Слуцкий вошел в нашу жизнь в 1957 году, хотя стихи его, конечно, мы знали раньше. Их тогда, практически, не печатали, и распространялись они на слух или в списках. Вообще середина и конец пятидесятых годов - это начало раздвоения нашей литературы на официальную печатную и неофициальную "непечатную", которая ходила в списках или слепых машинописных копиях на папиросной бумаге. Так было положено начало САМИЗДАТа. Со стихами же было проще - их нетрудно было запомнить наизусть. Первые же услышанные (именно услышанные, а не прочитанные) стихи Бориса Слуцкого (это, кажется, были "Евреи хлеба не сеют" и "Нас было семьдесят тысяч пленных…") поразили меня своей истинно мужской и солдатской (по моему тогдашнему мнению) жесткостью и прямотой, металлической точностью и весомостью звучания, совершенством монолитной строки с единственностью ее грозной гармонии. Впечатление это было таким сильным, что до сих пор я читаю стихи Слуцкого с листа вслух.
Моими любимыми поэтами тогда были Редьярд Киплинг (разумеется, в переводах, ибо мое скудное знание английского ни тогда, ни позднее не позволяло читать его в подлиннике), Гумилев, ранний Тихонов, Багрицкий. Сюда относились также некоторые стихи Луговского ("Басмач", напоминающий перевод из Киплинга), "Стихи 39 года" Симонова и что-то еще. Во всех этих стихах меня привлекали "мужественное звучание", активное вторжение авторов в окружающий мир, яростная экспрессия звучных как металл строк. Поэтому Борис Слуцкий, которого я сразу же отнес к перечисленному любимому ряду, произвел на меня сильнейшее впечатление и стал настоящим открытием. То было время юного идолопоклонничества, и я тут же объявил для себя Бориса Слуцкого первым поэтом. Еще бы! Такие стихи, да еще легендарная биография - боевой офицер, прошел всю войну "от звонка до звонка". Преклонению моему не было предела. Помню, в ноябре 1961 года, во время встречи в Москве с Иосифом Бродским в доме общего нашего приятеля - поэта и прозаика Сергея Артамонова меня страшно шокировало, что молодой и нахальный Иосиф фамильярно называет этого выдающегося поэта Борух. "Как ты можешь, — возмутился я, — говорить о Борисе Абрамовиче в таком тоне?". "А как же его прикажешь величать?", — искренне удивился Бродский, особой скромностью в те годы не отличавшийся. "Все эти Борухи и Дезики - только для тебя поэты. Их можно поставить в одну шеренгу и рассчитать на "первый-второй". Все равно это останется бесконечно далеким от истинной поэзии, которую представляю только я".
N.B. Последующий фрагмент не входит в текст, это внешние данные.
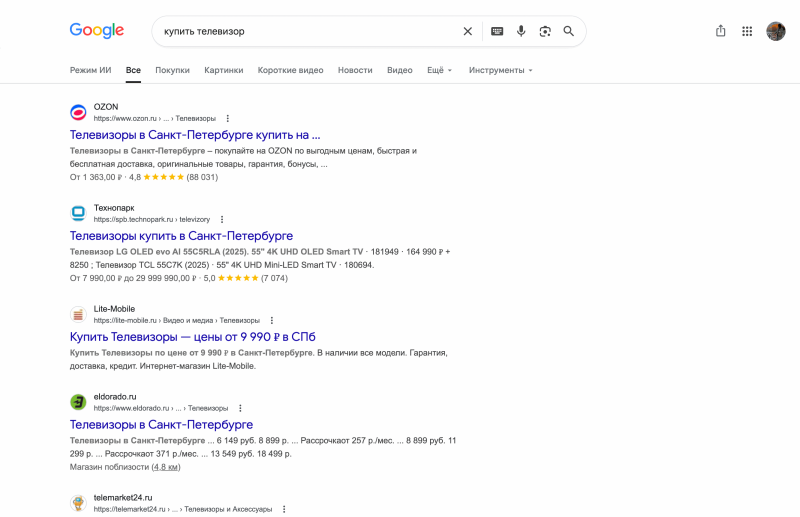Open Google Lens image search icon
The width and height of the screenshot is (800, 517).
[x=545, y=32]
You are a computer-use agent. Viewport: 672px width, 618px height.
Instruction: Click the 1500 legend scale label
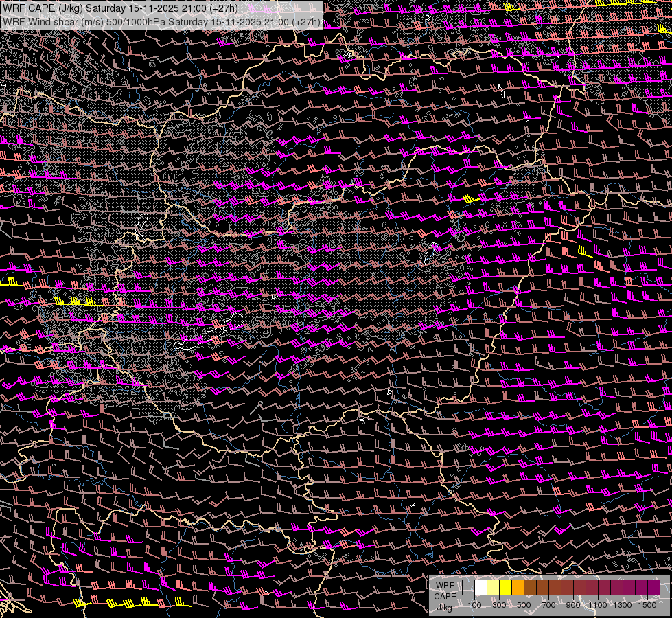[647, 605]
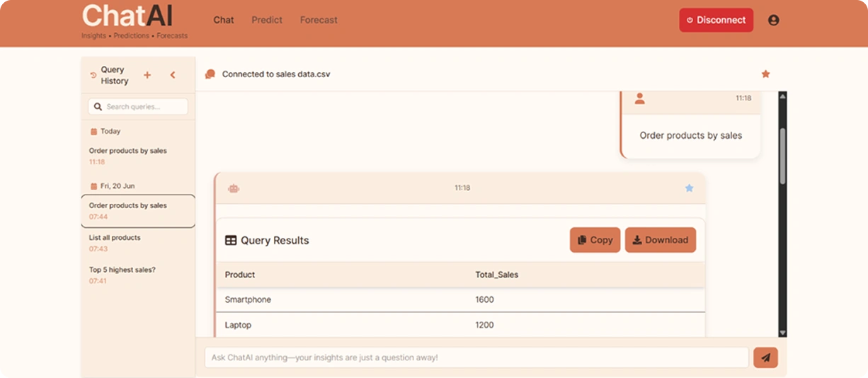The image size is (868, 378).
Task: Click the table icon next to Query Results
Action: click(231, 241)
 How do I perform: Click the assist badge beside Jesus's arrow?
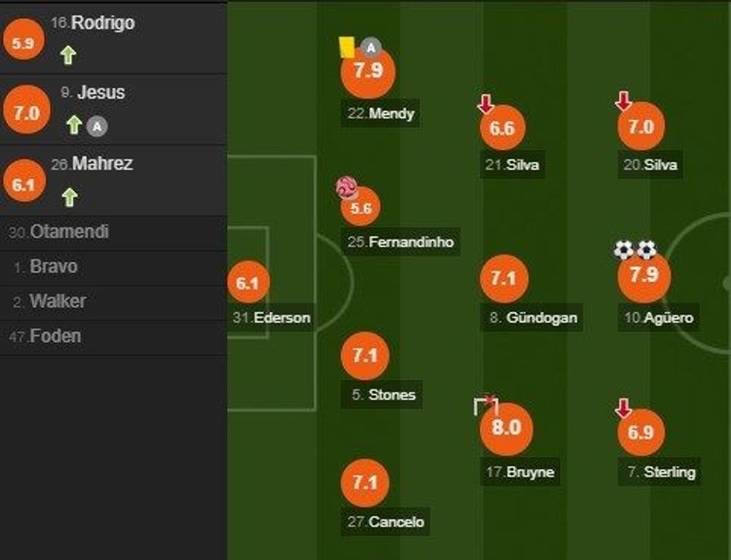[96, 126]
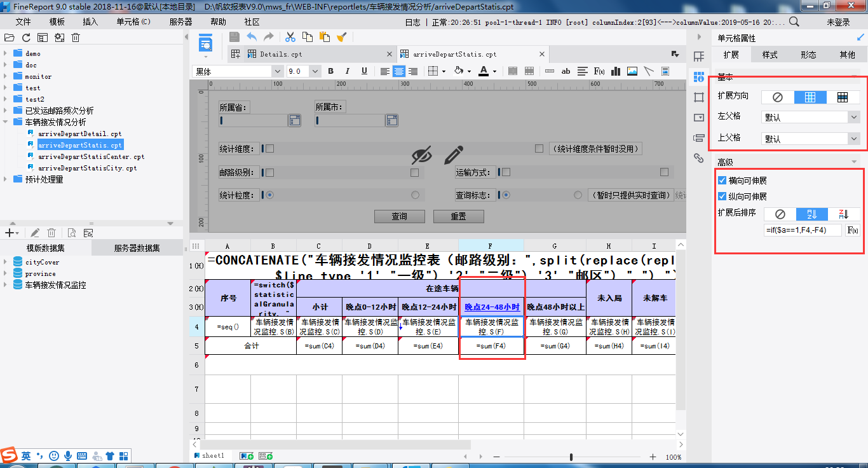The height and width of the screenshot is (468, 868).
Task: Switch to the 样式 tab
Action: point(770,55)
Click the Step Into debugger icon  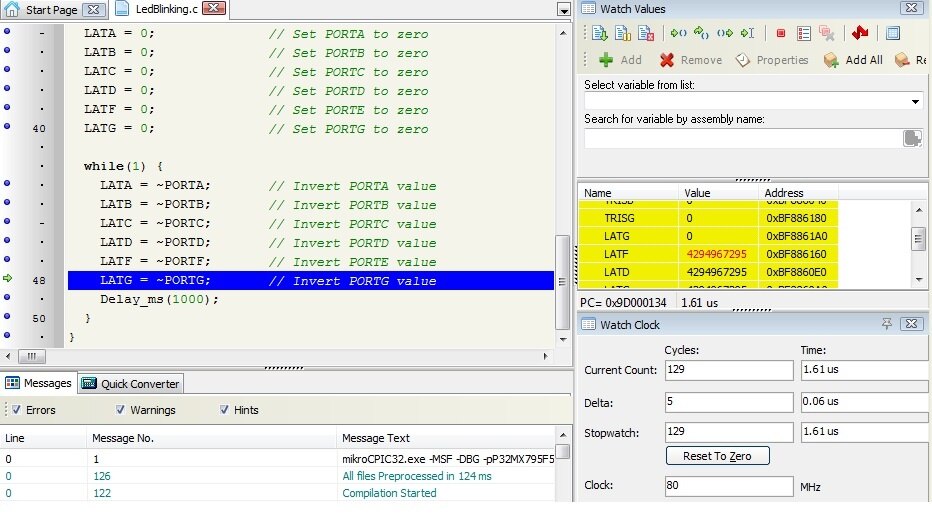[679, 33]
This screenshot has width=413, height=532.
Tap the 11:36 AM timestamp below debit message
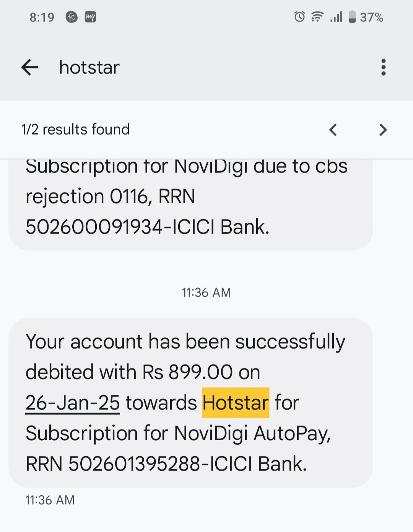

Так или иначе, но известие о том, что Борис Слуцкий приезжает в Ленинград читать стихи в Технологическом институте и Университете, мигом облетело весь город, и мы, молодые "горняки" из литобъединения Горного института, решили обязательно добиться встречи с ним.
Внешний облик Слуцкого, увиденного на сцене в Технологическом, где он выступал вместе с Евгением Евтушенко, произвел на меня серьезное впечатление, так как полностью совпал с ожидаемым представлением об авторе услышанных стихов. Полувоенный френч, строгий и независимый вид - никаких улыбочек и заигрываний с аудиторией. Седые аккуратно подстриженные усы. Подчеркнутая офицерская выправка, усугубляемая прямой осанкой и твердой походкой. Лапидарные рубленые фразы с жесткими оценками, безжалостными даже к самому себе. Помню, кто-то попросил его прочесть уже известное нам тогда стихотворение "Ключ" ("У меня была комната с отдельным входом…"). Он отказался. "Почему?", — спросили его, и он строго ответил: "Потому что это - пошляцкое стихотворение". "Господи, — подумал я, — если он к себе так безжалостен, то что же он скажет о наших стихах?". И непреодолимое мазохистское желание показать этому олимпийскому громовержцу свои несчастные стихи и услышать его пусть беспощадное, но истинное суждение овладело мною и моими товарищами ,по "горняцким музам". На этом грозном фоне выступавшего перед Слуцким молодого Евгения Евтушенко, читавшего, кстати сказать, очень неплохие стихи: "О, свадьбы в дни военные, обманчивый уют, слова неоткровенные о том, что не убьют…", мы почти и не заметили.